司马师想了想:“父亲,这些人翻越竹山而来,想必是一支奇兵,人数不会太多。我们完全可以击退他们。”
“既然人数不会太多,那又何必费心?”司马懿站了起来,背着手在帐里缓缓踱着步。“他们千里迢迢来援,却只在山头上放出消息,而不是突袭我军。他们的用意就很明白,不过是想给孟达壮壮胆罢了,自己却不可能主动攻击我军。所以我们的敌人,还是城里的孟达,而不是那些不敢露面的宵小之辈。”
“可是他们在那里,孟达会以为有援军来,对我们的士气不利。”
“孟达已经是釜底游鱼,只剩最后一口气。”司马懿挥挥衣袖,不屑一顾:“看到援军来,他的士气也许会稍微振奋一下,不过这和人死之前的回光返照没有太大的区别。我军长途奔袭而来,粮草不济,只能速战速决,多拖一天,就会多一天的危险。这时候分兵去攻击那些人,除了浪费时间和jing力,没有任何意义,我们应该集结全部力量,把孟达彻底消灭。”
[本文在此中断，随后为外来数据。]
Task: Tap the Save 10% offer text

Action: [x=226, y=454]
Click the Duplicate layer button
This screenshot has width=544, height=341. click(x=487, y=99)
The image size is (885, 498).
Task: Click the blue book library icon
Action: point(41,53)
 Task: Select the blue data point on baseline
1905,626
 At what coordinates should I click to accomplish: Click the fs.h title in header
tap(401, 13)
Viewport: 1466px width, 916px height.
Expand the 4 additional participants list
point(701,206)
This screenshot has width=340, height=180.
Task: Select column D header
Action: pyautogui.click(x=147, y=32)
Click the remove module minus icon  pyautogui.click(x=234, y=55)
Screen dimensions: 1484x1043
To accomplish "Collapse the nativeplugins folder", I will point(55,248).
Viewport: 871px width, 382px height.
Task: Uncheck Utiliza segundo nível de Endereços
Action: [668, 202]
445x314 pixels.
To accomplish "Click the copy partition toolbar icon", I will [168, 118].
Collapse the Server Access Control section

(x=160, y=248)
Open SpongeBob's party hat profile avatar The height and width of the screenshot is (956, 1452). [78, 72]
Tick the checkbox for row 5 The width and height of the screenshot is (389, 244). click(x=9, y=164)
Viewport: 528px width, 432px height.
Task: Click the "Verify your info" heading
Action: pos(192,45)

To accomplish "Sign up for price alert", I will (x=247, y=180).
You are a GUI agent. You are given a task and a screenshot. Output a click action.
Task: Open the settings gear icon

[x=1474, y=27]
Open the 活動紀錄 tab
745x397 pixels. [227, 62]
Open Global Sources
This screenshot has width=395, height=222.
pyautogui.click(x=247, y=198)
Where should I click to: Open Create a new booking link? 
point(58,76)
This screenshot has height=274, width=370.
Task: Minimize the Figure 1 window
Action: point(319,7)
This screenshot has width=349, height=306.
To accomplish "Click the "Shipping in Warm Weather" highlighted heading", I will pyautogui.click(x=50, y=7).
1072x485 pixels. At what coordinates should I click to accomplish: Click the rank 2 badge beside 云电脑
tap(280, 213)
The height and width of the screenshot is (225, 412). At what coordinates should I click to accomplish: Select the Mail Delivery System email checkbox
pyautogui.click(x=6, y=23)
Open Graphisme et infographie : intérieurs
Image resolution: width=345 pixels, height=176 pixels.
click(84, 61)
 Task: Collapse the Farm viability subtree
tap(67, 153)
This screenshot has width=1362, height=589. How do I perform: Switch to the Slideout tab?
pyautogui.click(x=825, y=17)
他仰起头,目光穿过帐门,看向远处的房陵城,轻轻的叹了一口气。“我唯一担心的是这些人一来,城里那些已经心动的人又会变卦,犹豫不决,不肯对孟达下手。要强行攻城,对我军很不利啊。他们……来得真不是时候啊,没想到诸葛亮手下居然还有这样的将领。子元,你觉得会是谁?”
司马师摇摇头:“我猜不出来。据我所知,蜀军中有胆量,又熟悉汉中地形的大将不过就那么几个,可是以他们的身份和地位,应该不会作诸葛乔的属下。而那些甘心奉诸葛乔为主将的,好像又没有什么有真才实干的。”
“是的,这才是我最担心的事。”司马懿慢慢的收回目光:“天下三分,已成定局。我估计没有二十年时间,天下很难恢复一统,决定将来胜负的不仅仅是国力,更是人才。不仅仅是现在的人才,更要看将来的人才。蜀汉出一个人才,对我们大魏的威胁就大一分啊。”
司马师沉默不语。
……
房陵城内,却是另外一番景象。孟达看到了那个奇迹般的光球,他兴奋莫名,立刻下令通报全城,援军来了。为了增强说服力,他还信誓旦旦的说,这是他和诸葛丞相约好的,来援的是一支主力,最擅长山地作战,领兵的就是汉中最有名的将领魏延魏文长。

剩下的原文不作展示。